▸ Task details
All lines from the one that contains "Task: Show the last product image dot" to the end of the data must be retyped exactly. Pictures are not retyped.

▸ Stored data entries
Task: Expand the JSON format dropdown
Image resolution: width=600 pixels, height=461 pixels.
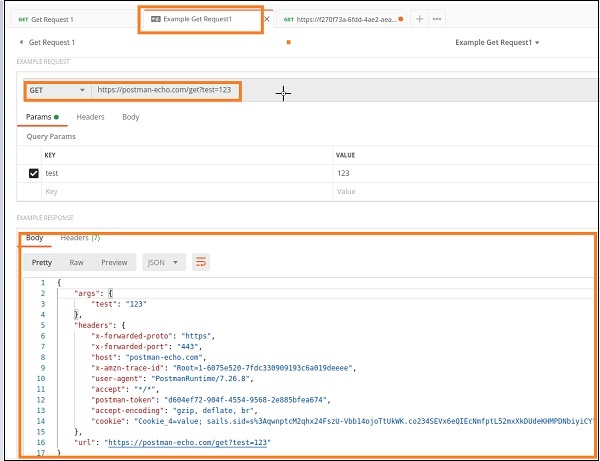Action: point(165,262)
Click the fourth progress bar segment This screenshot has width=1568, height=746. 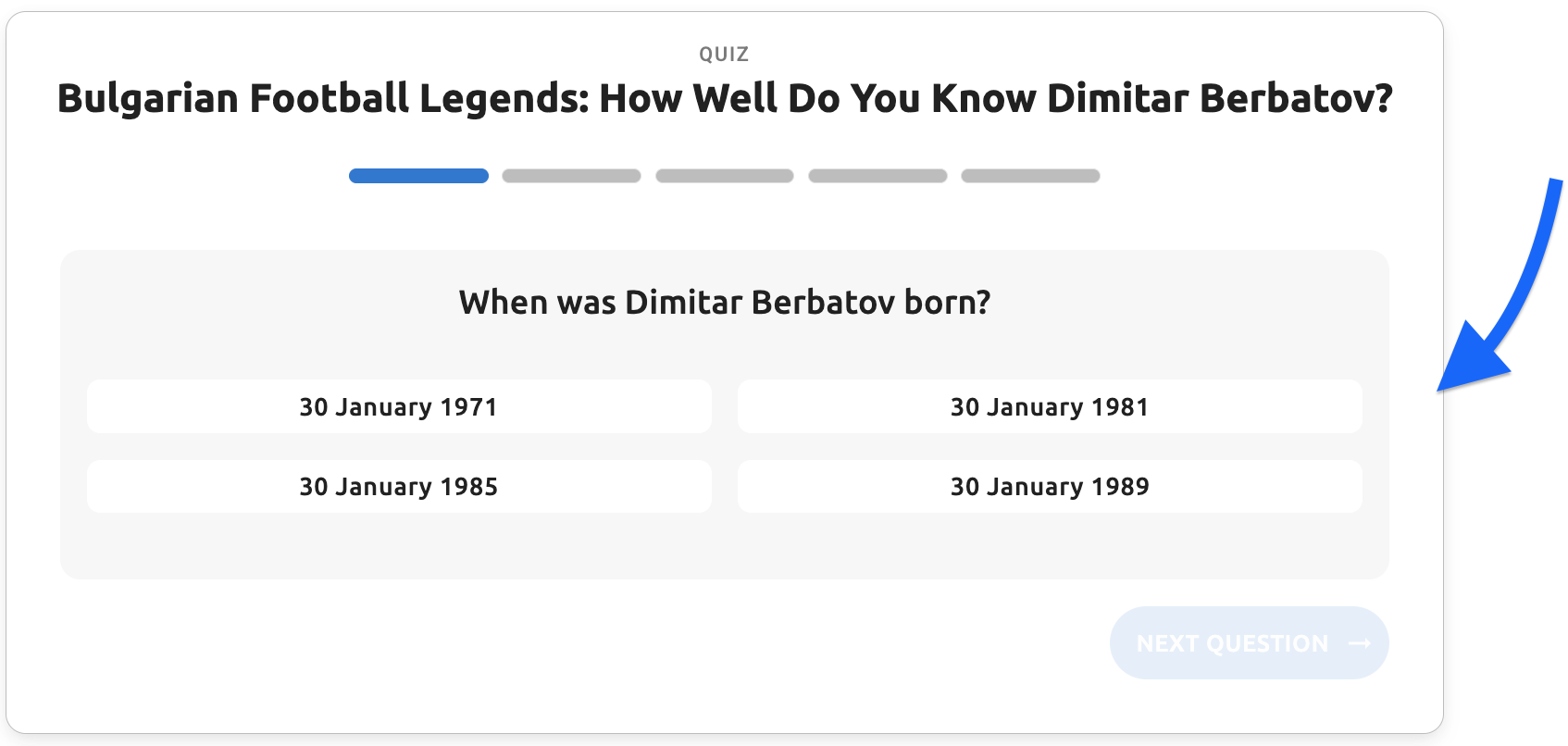877,176
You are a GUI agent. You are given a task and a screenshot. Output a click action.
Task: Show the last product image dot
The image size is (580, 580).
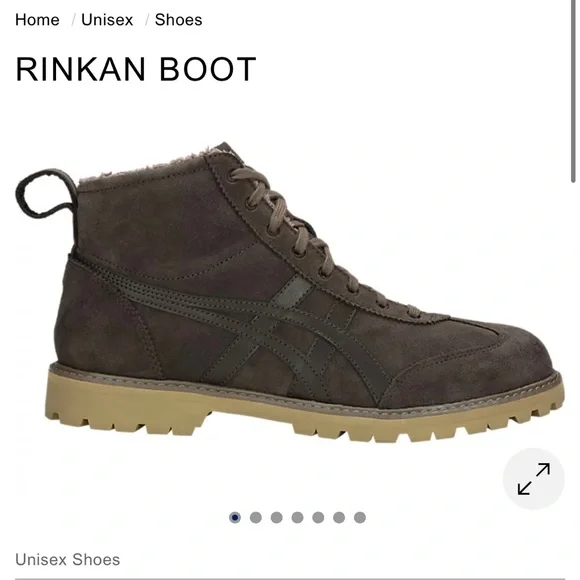coord(360,517)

▸ Your solution
Task: Show the last product image dot
The image size is (580, 580).
coord(360,517)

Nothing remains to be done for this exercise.